→ **Activity**
Which lines of the data contain the string "agent"? Show each of them.

**** Given data

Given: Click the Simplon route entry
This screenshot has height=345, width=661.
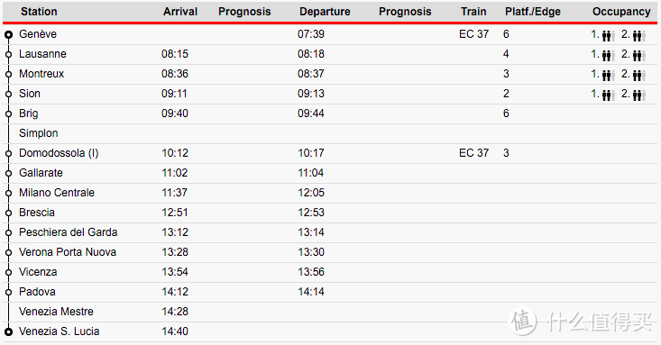Looking at the screenshot, I should 39,133.
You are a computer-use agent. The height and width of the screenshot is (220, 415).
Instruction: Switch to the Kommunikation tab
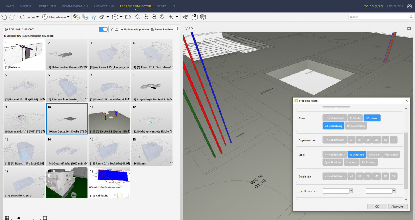pos(75,6)
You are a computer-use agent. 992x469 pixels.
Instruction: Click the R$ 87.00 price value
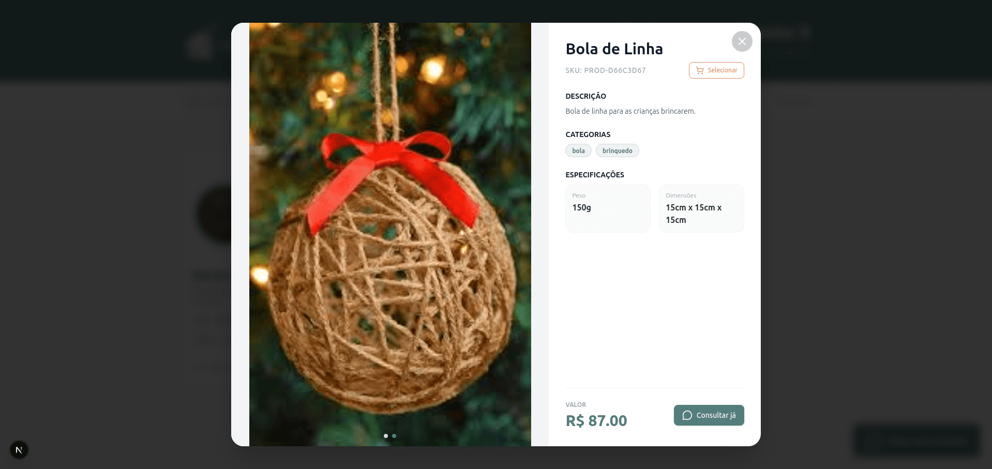pos(596,421)
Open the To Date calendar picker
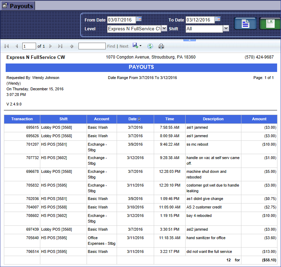Image resolution: width=281 pixels, height=267 pixels. click(x=217, y=19)

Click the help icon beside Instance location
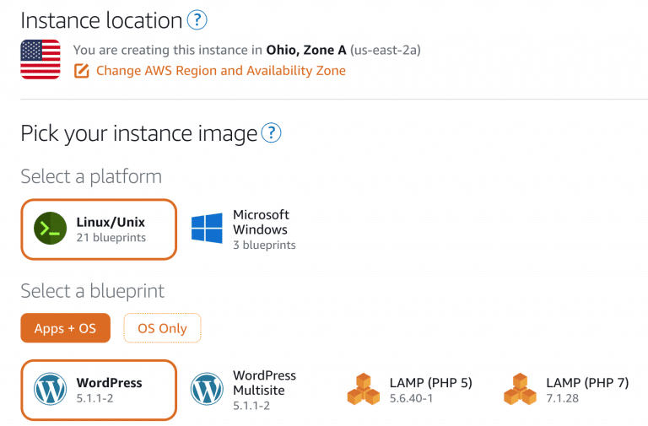tap(197, 20)
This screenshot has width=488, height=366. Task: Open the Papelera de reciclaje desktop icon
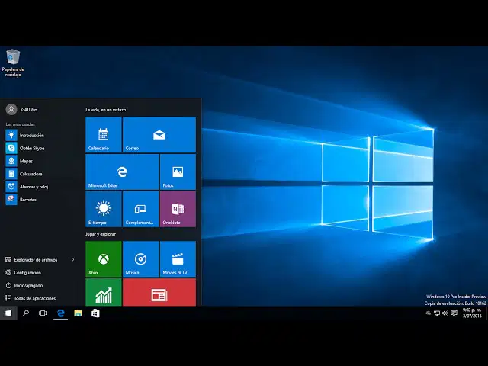[13, 63]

********

→ **Solution for this problem**
You are a computer-use agent. The height and width of the screenshot is (220, 415).
You are a computer-use agent. 992x469 pixels.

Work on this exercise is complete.